706 Montgomery is a fictitious address that sounds like another historic building you’ll see in the next photo. Today 706 Montgomery Street would have been in the building on the northeast corner of Montgomery and Washington Streets next to where the old Black Cat Café used to be. (Vintage photo from the Thomas Reynolds Gallery)
When you think of an old building on Montgomery Street that was a haven for artists and writers and you know your San Francisco history, you’ll think of the Montgomery Block, the “Monkey Block”. This is probably where Mary Collins got the idea for her 706 Montgomery Street setting. Janet Keith makes a reference to the old building.
{The Red Rat is a dingy little saloon which serves as a sort of club for the tenants of 706, the Montgomery Block, and other old buildings occupied by San Francisco’s so-called Bohemians.}
The Montgomery Block was built in 1863 and frequented by the likes of Bret Harte, Rudyard Kipling, Lotta Crabtree, Lola Montez, Jack London and Mark Twain. It survived the 1906 Earthquake and Fire and was demolished in 1958. The Transamerica Pyramid Building occupies the spot today. (San Francisco Pictures / Library of Congress)
After inadvertently leading the police to a second murder, Janet is arrested by the police as a suspect and taken down to the old Hall of Justice Building on Kearny Street across from Portsmouth Square. She’s kept there throughout the night and released in the morning.
{Down in front of the Hall of Justice I debated about going straight home in a cab or picking up my car. I signaled a cab and told the driver to take me to 706 Montgomery.}
706 Montgomery couldn’t have been more than two blocks from the Hall of Justice, but I guess if Janet stood up under police interrogation all night she can be forgiven for taking a cab instead of walking. The old Hall of Justice, built in 1910, was demolished in 1968. A Hilton Hotel is there today. (opensfhistory.org)

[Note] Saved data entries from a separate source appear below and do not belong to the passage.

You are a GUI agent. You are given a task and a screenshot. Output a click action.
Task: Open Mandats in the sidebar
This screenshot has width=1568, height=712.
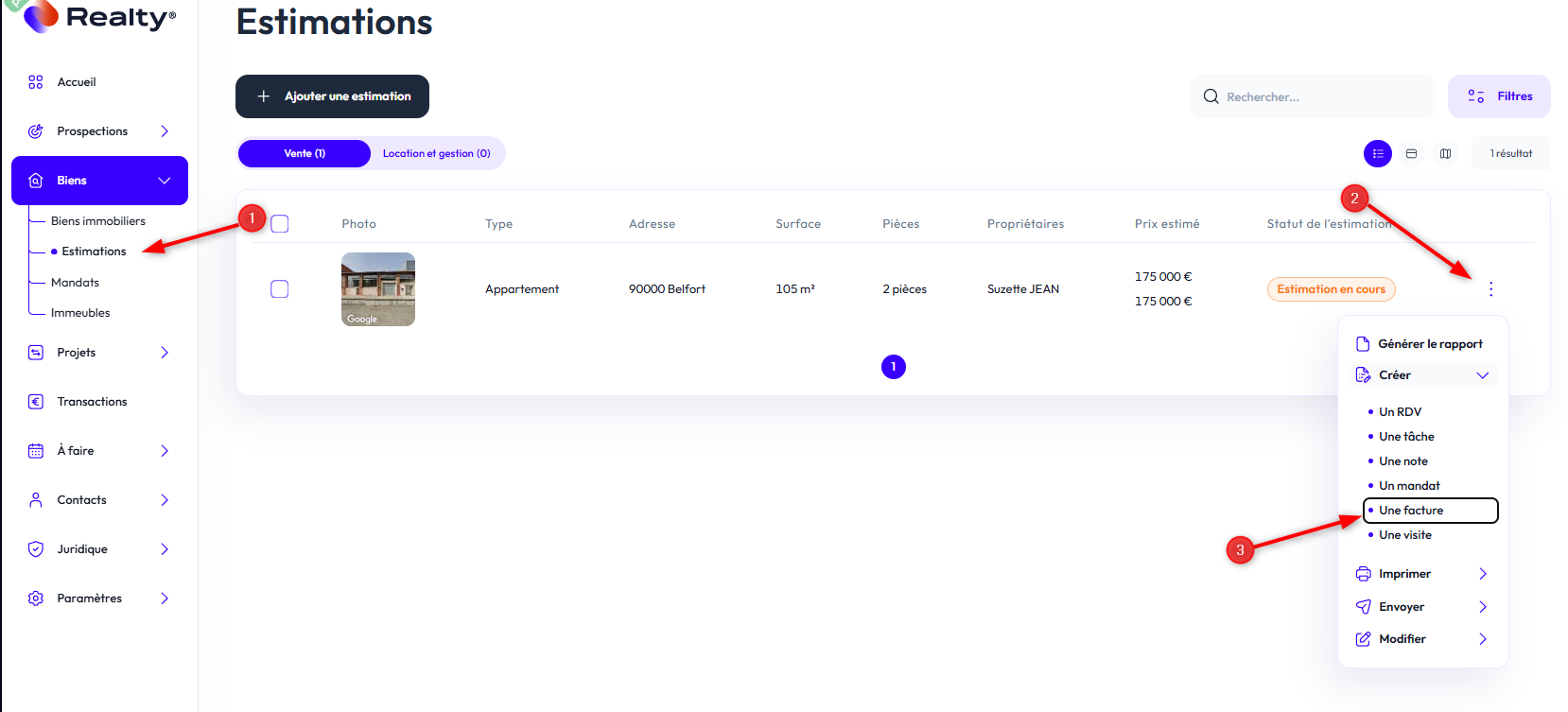(x=75, y=283)
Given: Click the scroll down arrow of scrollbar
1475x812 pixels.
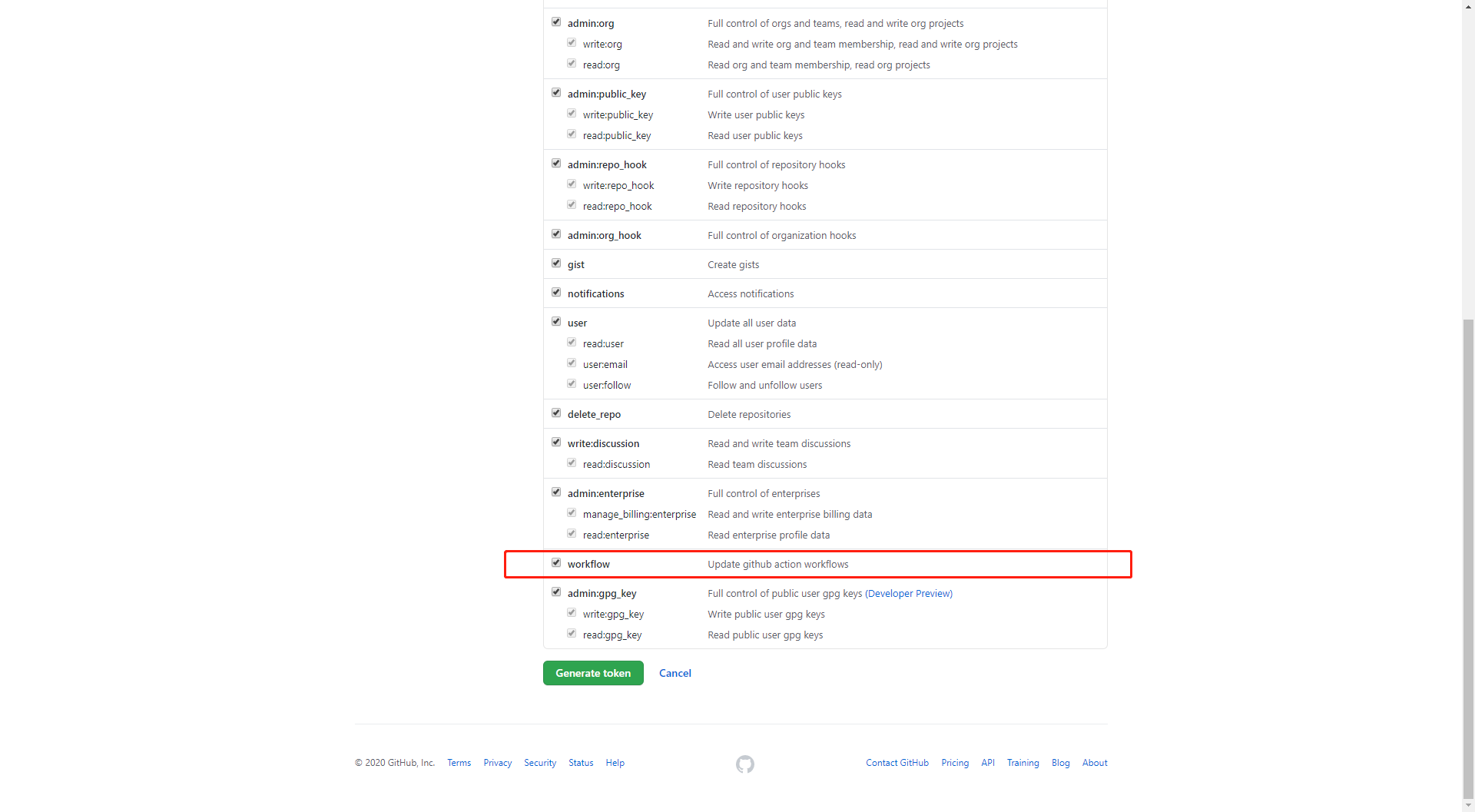Looking at the screenshot, I should (1468, 805).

Fearing for Janet’s life with the murderer at large, Janet’s father hires a bodyguard named Spike to follow and protect her. They become friends and Janet is always able to talk Spike into going along with her schemes, like breaking and entry, as she tries to solve the murders without the help of the police. One evening Janet and her bodyguard park at the top of Telegraph Hill and go down to Montgomery Street in an attempt to break into the house where the related murder victims lived to look for clues.

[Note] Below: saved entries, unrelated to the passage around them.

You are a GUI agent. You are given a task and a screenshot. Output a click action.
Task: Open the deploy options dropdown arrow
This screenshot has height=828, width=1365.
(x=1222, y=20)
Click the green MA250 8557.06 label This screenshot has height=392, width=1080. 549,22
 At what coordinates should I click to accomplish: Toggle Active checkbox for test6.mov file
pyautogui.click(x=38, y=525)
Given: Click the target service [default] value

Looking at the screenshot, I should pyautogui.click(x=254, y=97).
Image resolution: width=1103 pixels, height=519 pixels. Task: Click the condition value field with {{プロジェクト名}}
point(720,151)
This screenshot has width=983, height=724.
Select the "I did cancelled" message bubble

{We left the cab at the top of Telegraph Hill and then walked down on the left-hand side of Montgomery Street looking at the numbers. There was a big modern apartment house and then a lot of small houses perched around the steep hill with trees and gardens and brick paths in between.}
It’s not an accurate description, and they could have been heading toward either the Greenwich Steps or down the Filbert Steps. They’re discouraged from breaking into the house by a policeman posted on duty to watch the house where the two victims lived, so they head back to the top of Telegraph Hill.
{The mud was well up around my ankles and my new navy blue pumps were completely ruined for all time before we got up to the balustrade that goes around the top of Telegraph Hill near Coit Tower. We sat on the wide stone coping to get our breath, and I wondered if wet stone was bad for mink.}
Here’s a picture taken in the 1930s of the old balustrade that went around the top of Telegraph Hill back then. It was considered unsightly and removed during the 1940s.
Janet and Spike decide to go back to the house and break in through the back way avoiding the policeman in the front. Janet can be as clumsy as she is cunning and she drops a drawer making a racket and alerting the cop guarding the house. Janet bolts out the back door hoping to lead the policeman away from Spike and they become separated. Tired and scared she looks for a place on Telegraph Hill to meet up with Spike.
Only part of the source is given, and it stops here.